Racing continues at La Rochelle, France in a fleet of 12 matched keelboats. The breeze has been light to killing light so far. But that may change.

Representing the USA for the second time is the California Maritime Academy, qualified off its win at the Kennedy Cup in Annapolis. Before the team left for La Rochelle, I had some time with Cal Maritime skipper Dillon Lancaster, who recalled that he was—

“A freshman the first time Cal Maritime went to the World Cup. That team set the bar high for us, and we’ve been looking for a repeat since.”

In addition to the win at the Kennedy Cup, the Keelhaulers pulled of a four-peat last March at the Harbor Cup in Los Angeles, so something’s working.

“We had a strong crop of freshmen that came in together,” Lancaster said. “We’ve kept pretty much the same team together to the point that we know each other’s strengths and weaknesses, and we can read each other’s minds. This year, we won pretty much every keelboat event we went to.”

As a team, they also finished second at the Kennedy Cup in their sophomore and junior years, so barely missed making this journey before.

Golden GearBut Cal Maritime is unique in the California State University system, with only 1100 students and an engineering-centric curriculum that is much more experience-oriented than its sister schools. In job placement and early earnings statistics, it’s a clear winner, but experience-oriented has its issues too.

“We ship out on the Golden Bear—this isn’t a normal school—and it’s hard to keep a consistent practice schedule.”

Cal Maritime explains it this way: Each summer, cadets in their first and third years depart with licensed faculty officers for two months during the Annual Training Cruise. During these periods at sea, intellectual learning, applied technology, and leadership development blend daily as cadets apply what they have learned in the classroom, in the lab, in the Corps, and on the waterfront.

Offshore coach Parker Mitchell clearly has a successful workaround working, and I have a hunch the Keelhaulers results in La Rochelle right now would be better if the breeze were a bit more like home. Breezy. Offshore coach Parker Mitchell set the team up with a Mumm 30 for part of their practice. The deck layout is similar to what they would find in La Rochelle, and they had the team’s notes from the excursion to France four years ago.

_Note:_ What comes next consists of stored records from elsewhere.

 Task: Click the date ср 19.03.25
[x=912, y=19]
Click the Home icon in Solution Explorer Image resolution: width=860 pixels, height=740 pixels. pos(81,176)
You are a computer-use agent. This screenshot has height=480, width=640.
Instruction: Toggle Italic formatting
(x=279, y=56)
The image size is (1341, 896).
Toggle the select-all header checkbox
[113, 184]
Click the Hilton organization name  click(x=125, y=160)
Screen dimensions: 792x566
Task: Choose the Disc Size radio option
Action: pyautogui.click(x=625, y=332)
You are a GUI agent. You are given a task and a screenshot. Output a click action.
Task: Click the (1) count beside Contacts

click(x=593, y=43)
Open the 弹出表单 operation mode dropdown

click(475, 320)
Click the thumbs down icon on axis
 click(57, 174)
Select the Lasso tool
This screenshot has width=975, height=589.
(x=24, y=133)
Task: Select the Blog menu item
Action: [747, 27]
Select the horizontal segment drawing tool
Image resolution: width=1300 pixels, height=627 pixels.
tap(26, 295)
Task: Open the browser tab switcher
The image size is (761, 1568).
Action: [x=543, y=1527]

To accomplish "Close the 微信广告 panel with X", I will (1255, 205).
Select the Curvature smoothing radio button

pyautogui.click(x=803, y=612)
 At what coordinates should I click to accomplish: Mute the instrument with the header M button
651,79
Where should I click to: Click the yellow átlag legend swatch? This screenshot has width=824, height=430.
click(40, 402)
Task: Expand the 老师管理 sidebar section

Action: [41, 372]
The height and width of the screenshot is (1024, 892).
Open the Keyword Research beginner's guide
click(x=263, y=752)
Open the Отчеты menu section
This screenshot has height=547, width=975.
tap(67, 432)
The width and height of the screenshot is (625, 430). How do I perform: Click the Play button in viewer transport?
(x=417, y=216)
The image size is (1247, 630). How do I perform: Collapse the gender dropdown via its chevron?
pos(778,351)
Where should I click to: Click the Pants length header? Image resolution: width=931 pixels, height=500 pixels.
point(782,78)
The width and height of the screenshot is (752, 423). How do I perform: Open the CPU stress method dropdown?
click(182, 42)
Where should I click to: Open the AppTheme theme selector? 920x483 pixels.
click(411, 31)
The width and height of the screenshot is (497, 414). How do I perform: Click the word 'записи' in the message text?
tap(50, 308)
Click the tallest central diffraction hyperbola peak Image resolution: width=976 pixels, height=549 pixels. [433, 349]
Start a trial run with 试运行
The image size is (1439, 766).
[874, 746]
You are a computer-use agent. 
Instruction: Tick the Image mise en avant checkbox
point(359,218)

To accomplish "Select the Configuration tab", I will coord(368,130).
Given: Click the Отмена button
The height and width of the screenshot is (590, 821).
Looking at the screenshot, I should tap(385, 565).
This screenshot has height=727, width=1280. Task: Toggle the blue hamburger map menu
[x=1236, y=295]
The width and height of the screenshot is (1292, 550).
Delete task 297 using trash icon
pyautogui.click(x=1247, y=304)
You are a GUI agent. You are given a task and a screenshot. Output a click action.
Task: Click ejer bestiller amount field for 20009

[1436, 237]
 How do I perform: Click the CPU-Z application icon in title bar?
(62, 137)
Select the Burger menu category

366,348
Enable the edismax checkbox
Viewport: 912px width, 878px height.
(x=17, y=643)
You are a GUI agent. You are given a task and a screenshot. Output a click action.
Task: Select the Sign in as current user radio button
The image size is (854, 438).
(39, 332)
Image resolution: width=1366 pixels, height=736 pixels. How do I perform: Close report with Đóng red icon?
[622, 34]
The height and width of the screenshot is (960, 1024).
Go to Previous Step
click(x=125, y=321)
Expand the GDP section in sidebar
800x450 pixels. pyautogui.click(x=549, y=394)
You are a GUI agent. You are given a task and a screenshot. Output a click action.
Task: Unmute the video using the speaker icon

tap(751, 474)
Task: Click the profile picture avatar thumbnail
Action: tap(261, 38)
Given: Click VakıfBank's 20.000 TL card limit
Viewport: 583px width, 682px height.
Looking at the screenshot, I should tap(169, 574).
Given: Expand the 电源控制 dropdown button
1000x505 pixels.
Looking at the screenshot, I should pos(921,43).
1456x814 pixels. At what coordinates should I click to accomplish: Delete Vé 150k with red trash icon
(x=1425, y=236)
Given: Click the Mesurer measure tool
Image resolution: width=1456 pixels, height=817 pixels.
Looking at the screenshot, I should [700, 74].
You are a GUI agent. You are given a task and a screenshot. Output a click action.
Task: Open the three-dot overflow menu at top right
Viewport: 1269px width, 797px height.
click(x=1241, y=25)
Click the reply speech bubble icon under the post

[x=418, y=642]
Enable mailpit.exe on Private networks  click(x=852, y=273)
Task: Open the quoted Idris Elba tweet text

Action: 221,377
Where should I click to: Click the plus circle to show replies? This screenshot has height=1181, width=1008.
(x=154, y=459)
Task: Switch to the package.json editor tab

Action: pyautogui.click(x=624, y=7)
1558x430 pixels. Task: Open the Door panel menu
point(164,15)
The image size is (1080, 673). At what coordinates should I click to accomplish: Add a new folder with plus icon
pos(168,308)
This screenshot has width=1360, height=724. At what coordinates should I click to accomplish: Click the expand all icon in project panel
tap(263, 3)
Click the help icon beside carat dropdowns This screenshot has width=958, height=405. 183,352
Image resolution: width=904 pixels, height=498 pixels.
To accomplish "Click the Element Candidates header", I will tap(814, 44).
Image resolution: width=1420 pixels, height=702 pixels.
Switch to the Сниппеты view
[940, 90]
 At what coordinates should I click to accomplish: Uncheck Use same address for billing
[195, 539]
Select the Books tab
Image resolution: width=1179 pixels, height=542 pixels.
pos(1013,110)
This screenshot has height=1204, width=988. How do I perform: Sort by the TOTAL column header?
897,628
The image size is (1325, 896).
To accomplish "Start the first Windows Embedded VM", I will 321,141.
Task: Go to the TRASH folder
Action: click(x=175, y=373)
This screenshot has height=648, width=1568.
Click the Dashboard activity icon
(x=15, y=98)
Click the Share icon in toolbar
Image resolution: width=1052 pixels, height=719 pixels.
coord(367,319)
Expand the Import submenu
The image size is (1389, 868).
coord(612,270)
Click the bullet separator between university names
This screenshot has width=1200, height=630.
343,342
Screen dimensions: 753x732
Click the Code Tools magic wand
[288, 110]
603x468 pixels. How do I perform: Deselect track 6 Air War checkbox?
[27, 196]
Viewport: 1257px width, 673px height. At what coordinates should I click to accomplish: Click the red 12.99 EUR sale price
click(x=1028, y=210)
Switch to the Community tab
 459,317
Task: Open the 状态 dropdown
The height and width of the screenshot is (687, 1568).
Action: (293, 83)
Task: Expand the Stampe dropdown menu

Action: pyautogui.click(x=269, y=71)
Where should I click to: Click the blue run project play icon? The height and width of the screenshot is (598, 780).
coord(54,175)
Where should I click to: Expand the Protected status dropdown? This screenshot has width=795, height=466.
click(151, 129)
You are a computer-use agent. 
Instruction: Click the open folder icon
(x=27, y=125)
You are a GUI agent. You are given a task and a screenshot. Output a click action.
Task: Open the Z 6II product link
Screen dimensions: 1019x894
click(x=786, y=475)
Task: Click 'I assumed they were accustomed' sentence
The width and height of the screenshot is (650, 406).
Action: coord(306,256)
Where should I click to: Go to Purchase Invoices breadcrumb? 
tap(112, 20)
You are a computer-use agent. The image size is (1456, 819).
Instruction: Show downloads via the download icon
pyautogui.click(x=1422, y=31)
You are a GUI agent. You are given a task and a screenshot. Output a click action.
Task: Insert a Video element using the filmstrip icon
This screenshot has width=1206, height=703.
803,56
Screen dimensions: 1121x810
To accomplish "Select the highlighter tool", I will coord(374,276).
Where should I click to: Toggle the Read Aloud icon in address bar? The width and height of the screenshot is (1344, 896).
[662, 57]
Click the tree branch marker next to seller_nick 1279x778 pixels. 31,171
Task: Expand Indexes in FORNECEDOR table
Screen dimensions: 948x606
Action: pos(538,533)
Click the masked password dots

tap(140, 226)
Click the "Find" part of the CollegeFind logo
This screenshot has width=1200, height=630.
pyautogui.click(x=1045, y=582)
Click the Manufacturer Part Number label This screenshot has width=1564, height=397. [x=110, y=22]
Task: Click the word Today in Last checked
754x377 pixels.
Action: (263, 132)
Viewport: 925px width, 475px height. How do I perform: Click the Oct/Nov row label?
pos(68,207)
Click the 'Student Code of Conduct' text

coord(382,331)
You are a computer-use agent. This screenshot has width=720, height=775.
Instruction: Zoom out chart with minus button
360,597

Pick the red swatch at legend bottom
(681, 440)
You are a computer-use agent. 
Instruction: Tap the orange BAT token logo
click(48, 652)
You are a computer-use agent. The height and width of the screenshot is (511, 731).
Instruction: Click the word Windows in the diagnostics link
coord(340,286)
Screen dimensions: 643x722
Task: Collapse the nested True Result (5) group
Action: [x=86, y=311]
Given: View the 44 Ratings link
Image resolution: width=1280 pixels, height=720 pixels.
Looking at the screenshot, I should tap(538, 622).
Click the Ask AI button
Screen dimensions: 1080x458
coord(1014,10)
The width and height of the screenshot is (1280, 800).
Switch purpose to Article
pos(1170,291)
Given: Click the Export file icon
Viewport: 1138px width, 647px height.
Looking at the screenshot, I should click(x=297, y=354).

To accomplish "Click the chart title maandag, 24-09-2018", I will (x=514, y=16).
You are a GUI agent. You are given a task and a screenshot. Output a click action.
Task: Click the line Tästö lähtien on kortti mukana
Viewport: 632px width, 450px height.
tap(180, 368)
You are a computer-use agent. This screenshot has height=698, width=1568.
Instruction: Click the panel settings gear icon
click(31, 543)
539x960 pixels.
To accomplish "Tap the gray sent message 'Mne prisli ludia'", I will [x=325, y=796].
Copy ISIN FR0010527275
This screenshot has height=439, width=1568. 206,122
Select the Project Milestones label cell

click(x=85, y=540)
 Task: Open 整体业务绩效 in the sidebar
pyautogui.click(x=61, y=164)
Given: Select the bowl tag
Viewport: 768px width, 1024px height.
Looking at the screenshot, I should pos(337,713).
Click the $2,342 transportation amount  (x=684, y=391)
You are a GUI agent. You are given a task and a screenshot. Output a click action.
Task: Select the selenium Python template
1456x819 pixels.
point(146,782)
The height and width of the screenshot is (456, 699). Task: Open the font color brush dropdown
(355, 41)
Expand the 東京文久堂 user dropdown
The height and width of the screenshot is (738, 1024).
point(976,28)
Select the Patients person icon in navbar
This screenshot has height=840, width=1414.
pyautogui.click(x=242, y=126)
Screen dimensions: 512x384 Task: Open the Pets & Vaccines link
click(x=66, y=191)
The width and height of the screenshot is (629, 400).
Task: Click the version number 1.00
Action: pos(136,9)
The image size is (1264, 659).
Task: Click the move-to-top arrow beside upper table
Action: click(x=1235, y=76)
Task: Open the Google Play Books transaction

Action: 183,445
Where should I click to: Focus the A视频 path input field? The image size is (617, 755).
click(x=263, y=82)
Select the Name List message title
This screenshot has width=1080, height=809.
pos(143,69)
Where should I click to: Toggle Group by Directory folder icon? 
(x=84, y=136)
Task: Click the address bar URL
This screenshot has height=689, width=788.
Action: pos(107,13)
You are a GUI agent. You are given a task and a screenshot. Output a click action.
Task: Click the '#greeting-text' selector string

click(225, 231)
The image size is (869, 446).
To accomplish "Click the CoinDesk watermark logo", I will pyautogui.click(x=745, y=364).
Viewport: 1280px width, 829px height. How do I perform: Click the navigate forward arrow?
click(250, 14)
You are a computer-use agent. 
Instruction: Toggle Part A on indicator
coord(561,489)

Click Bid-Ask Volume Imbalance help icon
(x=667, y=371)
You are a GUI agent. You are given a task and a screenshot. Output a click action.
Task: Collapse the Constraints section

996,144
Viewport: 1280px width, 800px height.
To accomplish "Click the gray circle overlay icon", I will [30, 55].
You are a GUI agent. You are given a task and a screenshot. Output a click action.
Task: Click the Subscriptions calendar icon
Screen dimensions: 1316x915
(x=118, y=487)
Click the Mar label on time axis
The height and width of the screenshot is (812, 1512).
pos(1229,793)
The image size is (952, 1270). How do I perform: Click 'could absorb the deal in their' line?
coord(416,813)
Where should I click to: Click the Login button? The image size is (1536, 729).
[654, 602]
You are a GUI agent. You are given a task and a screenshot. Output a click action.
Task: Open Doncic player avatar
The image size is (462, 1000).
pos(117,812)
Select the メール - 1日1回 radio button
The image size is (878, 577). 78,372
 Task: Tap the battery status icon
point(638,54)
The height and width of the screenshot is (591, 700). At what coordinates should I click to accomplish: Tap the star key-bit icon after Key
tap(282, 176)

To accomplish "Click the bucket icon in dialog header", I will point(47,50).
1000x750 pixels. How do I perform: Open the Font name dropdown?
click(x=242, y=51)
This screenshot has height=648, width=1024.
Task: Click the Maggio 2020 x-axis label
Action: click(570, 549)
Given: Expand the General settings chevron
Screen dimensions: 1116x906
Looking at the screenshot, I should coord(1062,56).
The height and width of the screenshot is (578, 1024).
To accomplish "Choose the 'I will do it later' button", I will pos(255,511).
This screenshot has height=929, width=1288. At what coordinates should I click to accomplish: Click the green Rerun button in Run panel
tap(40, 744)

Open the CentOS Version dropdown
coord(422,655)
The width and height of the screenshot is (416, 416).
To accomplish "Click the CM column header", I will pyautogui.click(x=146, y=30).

Lancaster started his sailing at the age of seven at King Harbor, Redondo Beach, in Sabots. He ran into team tactician Scott Doyle at the same time, “And we’ve been on the water together since day one,” he says. “We did high school sailing against each other, the Governors Cup, everything.”

That tight team that started out together as freshmen (“We did go to a rugby player to get a mast man; we said, ‘Ryan, we need you.’ “) will be moving on, of course. Lancaster, in fact, is already graduated with a work history. “They let us sail in the World Cup because we were students when we qualified. I came back in September after three months of working on tugs north of the Arctic Circle. That’s when the offshore team really started cooking.”

For those into video, here is Day Two:

Yr humble reporter finds himself watching developments through Facebook, where the regatta reported on Sunday: “The day’s wind was so low that a break was taken after the first race. People could enjoy some bathing and diving. As the wind didn’t blow again, every one landed back and waited at the race village, playing cards, sunbathing, drinking fresh beers or eating crepes.

“Around 4’o clock all crews went back sailing for a second race. Not every crew in fact as the Japanese team missed the call and didn’t compete for that race. That’s a shame as they had done a really good first race. France sailed well today putting England in the shade.”

[I may have excised a few exclamation marks from that copy]

From a Keelhauler’s post we get, ” After hours of postponement on the water and on shore, they dropped the AP at 3:40 and back out we went. A nice breeze of about 5-6 knots was waiting. A general recall was called as the anxious fleet wanted to get racing. The breeze was dying and a huge right shift left us on the wrong side of everything. We fought back to 5th just behind Ireland and Italy (our closest competitors) but lost Scotland at the finish ( a shortened course at the second windward mark. Just halfway through the regatta and hoping to have a better second half. Oh, and England took yet another bullet.”

I’ll be off the farm for a couple of days, and the best I can do now is leave you with:

The outlook for Monday according to Winds southwest 10-20. Chance of rain 100%.